Presuntos implicados

El libro que nos convoca, lo escribí hace algunos años, y sin embargo, tiene una actualidad cada vez mayor, porque lo que sucede en la novela, sigue sucediendo hoy -y de seguro- seguirá sucediendo en el futuro. De manera que les advierto de antemano que en ningún caso tengo pretensiones de descubrir la pólvora. Por lo demás, nunca ha sido el propósito del arte, ni menos de la literatura. Bien sabemos que todo ya ha sido escrito.

El arte en su esencia, es una provocación, un llamado de atención que despierta en nosotros una reacción instantánea que nos lleva a salir de la realidad, de lo cotidiano, para luego volver a entrar a ella, a la realidad, provisto de una nueva mirada; de una mirada que nos abre nuevos horizontes posibles, imaginables, vivibles. Y cuando no provoca, es decir, cuando una obra no despierta en nosotros nada, hay que abandonar su lectura, porque no es sano para el espíritu leer a la fuerza, por obligación,  por compromiso… Leemos, primero que nada, por el gusto y placer de leer. El arte de la literatura tiene mucho de entretención, de artilugio, de juego, y todas sus implicancias. Sin esa cualidad, no tiene ningún sentido contar una historia, sin esa particularidad, hablamos de historia a secas, y no de literatura, que es en gran medida una recreación imaginaria de la historia.
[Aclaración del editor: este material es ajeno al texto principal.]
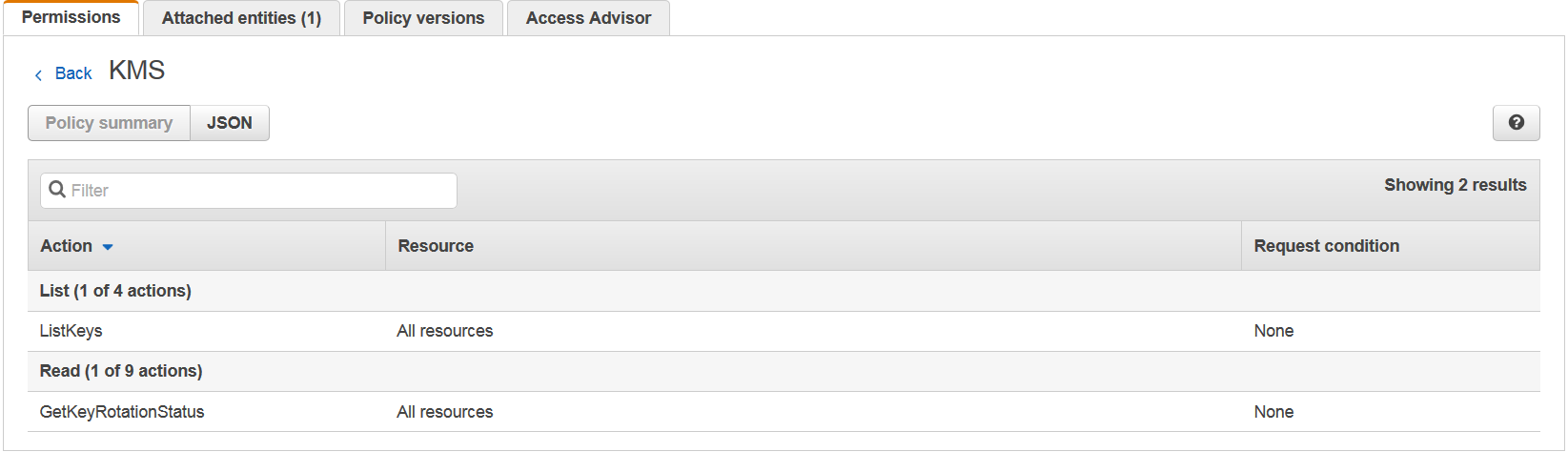Click the Action column header
Image resolution: width=1568 pixels, height=452 pixels.
[67, 246]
Sin embargo, a la lectura hay que concederle un tiempo, y eso es lo que no tiene el hombre actual, lanzado a la inmediatez, al oportunismo, a la idea de sacar provecho de todo cuanto se hace y en el menor tiempo posible. Por eso que allí, en esa dificultad de atrapar el interés, se articula el andamiaje artístico, que llamamos forma, que viene a ser en definitiva el mayor aporte del artista cuando ya, como dijimos, todo está escrito.

Presuntos Implicados recrea personajes manipulados por el Poder. Personaje reales, que asumen un rol en medio de la sociedad, creyendo que hacen debidamente su parte y que lo hacen bien, o para el bien de todos, con esa honestidad propia con que enfrenta la vida el hombre corriente, sin sospechar que hay redes ocultas que manipulan las acciones de los individuos.

Es una novela que recoge paso a paso fragmentos determinantes de nuestra actualidad. Una historia que nos remite directamente a la contingencia, a lo que está pasando Aquí y Ahora, llevando al lector a la reflexión, a un más allá de los hechos relatados, porque es una alegoría de esto que llamamos realidad.

Miguel de Loyola – Santiago de Chile – 1° de Noviembre del 2016.